The answer should consist of all the records, copied exactly.

===== GIVEN RECORDS =====

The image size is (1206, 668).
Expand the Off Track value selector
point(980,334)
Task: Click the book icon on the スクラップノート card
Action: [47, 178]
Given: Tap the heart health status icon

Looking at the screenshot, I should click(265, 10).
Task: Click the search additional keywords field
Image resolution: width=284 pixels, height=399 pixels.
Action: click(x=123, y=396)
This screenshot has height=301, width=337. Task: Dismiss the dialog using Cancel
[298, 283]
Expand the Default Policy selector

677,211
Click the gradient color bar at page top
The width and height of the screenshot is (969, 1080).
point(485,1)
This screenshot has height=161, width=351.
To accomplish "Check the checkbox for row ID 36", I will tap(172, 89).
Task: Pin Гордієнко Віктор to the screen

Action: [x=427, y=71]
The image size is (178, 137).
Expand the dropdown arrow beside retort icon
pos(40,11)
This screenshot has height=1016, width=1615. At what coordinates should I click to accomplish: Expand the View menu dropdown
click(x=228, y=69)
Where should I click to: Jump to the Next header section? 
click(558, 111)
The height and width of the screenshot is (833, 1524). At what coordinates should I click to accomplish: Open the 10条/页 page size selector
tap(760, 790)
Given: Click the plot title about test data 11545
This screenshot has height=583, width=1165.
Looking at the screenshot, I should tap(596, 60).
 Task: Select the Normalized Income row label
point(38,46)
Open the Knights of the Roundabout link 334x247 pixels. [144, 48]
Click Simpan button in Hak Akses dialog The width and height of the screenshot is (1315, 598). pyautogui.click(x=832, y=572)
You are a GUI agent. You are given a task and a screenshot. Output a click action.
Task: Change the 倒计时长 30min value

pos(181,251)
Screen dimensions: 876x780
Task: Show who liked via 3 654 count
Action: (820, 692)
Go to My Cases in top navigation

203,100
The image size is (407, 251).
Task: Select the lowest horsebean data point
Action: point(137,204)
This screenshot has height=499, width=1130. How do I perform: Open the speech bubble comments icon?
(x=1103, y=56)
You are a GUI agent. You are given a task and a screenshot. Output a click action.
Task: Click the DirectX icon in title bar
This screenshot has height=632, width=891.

=====

[ANSWER TO THE PROBLEM]
The image size is (1206, 668).
Expand the Off Track value selector
point(980,334)
Task: Click the book icon on the スクラップノート card
Action: [47, 178]
Given: Tap the heart health status icon

Looking at the screenshot, I should click(265, 10).
Task: Click the search additional keywords field
Image resolution: width=284 pixels, height=399 pixels.
Action: click(x=123, y=396)
This screenshot has height=301, width=337. Task: Dismiss the dialog using Cancel
[298, 283]
Expand the Default Policy selector

677,211
Click the gradient color bar at page top
The width and height of the screenshot is (969, 1080).
point(485,1)
This screenshot has height=161, width=351.
To accomplish "Check the checkbox for row ID 36", I will tap(172, 89).
Task: Pin Гордієнко Віктор to the screen

Action: [x=427, y=71]
The image size is (178, 137).
Expand the dropdown arrow beside retort icon
pos(40,11)
This screenshot has height=1016, width=1615. At what coordinates should I click to accomplish: Expand the View menu dropdown
click(x=228, y=69)
Where should I click to: Jump to the Next header section? 
click(558, 111)
The height and width of the screenshot is (833, 1524). At what coordinates should I click to accomplish: Open the 10条/页 page size selector
tap(760, 790)
Given: Click the plot title about test data 11545
This screenshot has height=583, width=1165.
Looking at the screenshot, I should tap(596, 60).
 Task: Select the Normalized Income row label
point(38,46)
Open the Knights of the Roundabout link 334x247 pixels. [144, 48]
Click Simpan button in Hak Akses dialog The width and height of the screenshot is (1315, 598). pyautogui.click(x=832, y=572)
You are a GUI agent. You are given a task and a screenshot. Output a click action.
Task: Change the 倒计时长 30min value

pos(181,251)
Screen dimensions: 876x780
Task: Show who liked via 3 654 count
Action: (820, 692)
Go to My Cases in top navigation

203,100
The image size is (407, 251).
Task: Select the lowest horsebean data point
Action: point(137,204)
This screenshot has height=499, width=1130. How do I perform: Open the speech bubble comments icon?
(x=1103, y=56)
You are a GUI agent. You are given a task and a screenshot. Output a click action.
Task: Click the DirectX icon in title bar
This screenshot has height=632, width=891.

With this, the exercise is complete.